* [Written exercise] Print the data verbatim from the start through the line that contains "point(81,354)", including both that first line and that last line.

***

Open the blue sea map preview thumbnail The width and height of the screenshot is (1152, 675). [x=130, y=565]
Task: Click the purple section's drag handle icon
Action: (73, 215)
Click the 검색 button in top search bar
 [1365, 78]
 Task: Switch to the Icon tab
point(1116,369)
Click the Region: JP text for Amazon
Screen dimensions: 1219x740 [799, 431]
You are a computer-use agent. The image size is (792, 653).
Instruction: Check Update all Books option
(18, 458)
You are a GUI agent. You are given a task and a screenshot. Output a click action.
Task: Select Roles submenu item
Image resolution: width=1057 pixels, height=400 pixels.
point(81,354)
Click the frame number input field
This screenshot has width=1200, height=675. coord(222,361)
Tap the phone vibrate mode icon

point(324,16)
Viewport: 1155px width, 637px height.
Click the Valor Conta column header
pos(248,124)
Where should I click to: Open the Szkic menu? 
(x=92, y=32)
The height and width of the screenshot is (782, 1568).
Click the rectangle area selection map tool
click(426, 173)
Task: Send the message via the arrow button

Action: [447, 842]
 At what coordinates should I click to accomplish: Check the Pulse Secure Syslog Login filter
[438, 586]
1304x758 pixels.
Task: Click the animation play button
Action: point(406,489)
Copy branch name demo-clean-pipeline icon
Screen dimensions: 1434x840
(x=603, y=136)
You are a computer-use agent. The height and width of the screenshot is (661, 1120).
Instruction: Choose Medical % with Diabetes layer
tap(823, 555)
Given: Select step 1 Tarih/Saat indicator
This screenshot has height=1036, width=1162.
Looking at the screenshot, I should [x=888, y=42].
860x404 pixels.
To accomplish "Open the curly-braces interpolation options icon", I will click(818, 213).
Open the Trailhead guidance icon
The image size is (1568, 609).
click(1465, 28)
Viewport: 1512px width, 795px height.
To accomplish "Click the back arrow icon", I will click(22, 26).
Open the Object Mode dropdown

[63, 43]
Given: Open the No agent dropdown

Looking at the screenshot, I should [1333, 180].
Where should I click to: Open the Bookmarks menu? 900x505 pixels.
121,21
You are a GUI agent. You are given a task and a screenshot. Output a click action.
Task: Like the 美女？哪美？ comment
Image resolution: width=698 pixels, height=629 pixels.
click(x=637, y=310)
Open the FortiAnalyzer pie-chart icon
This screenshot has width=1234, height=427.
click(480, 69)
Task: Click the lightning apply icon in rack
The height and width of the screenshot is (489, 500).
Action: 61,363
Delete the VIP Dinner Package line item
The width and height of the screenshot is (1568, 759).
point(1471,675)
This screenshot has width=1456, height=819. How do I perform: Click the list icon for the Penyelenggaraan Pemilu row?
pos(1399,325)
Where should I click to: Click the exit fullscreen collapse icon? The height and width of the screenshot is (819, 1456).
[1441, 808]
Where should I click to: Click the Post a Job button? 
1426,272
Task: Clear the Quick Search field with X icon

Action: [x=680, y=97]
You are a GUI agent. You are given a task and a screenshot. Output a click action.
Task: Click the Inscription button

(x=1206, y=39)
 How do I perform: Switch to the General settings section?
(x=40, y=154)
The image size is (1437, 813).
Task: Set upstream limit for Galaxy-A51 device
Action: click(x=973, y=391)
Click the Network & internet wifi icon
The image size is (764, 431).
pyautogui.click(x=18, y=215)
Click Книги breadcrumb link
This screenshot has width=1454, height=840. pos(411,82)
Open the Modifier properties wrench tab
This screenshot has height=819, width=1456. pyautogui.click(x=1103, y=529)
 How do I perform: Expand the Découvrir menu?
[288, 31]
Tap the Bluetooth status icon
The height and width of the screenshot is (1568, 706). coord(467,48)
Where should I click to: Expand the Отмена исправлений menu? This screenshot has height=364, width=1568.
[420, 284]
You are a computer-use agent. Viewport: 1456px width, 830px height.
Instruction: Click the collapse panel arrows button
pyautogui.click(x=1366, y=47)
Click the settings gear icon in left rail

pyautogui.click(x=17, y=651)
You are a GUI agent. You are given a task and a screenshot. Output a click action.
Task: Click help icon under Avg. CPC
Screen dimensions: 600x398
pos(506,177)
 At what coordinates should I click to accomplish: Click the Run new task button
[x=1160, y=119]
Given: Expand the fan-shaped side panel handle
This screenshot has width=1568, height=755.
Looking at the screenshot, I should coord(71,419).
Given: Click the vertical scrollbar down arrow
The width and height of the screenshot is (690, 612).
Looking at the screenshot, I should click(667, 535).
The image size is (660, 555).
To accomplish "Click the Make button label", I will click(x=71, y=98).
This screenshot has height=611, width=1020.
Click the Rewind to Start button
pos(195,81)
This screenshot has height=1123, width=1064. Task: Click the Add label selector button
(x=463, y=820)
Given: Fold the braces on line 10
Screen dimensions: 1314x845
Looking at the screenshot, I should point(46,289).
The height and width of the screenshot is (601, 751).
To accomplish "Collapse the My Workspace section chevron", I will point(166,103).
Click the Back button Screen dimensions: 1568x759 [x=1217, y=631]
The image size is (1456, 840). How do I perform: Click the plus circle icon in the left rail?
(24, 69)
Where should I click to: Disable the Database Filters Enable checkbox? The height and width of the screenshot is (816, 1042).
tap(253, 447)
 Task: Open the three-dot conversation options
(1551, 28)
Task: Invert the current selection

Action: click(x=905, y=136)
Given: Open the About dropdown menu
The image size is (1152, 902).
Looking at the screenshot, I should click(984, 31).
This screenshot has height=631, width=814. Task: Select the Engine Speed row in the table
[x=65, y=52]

***

* [Solved problem]
Open the blue sea map preview thumbnail The width and height of the screenshot is (1152, 675). [x=130, y=565]
Task: Click the purple section's drag handle icon
Action: (73, 215)
Click the 검색 button in top search bar
 [1365, 78]
 Task: Switch to the Icon tab
point(1116,369)
Click the Region: JP text for Amazon
Screen dimensions: 1219x740 [799, 431]
You are a computer-use agent. The image size is (792, 653).
Instruction: Check Update all Books option
(18, 458)
You are a GUI agent. You are given a task and a screenshot. Output a click action.
Task: Select Roles submenu item
Image resolution: width=1057 pixels, height=400 pixels.
point(81,354)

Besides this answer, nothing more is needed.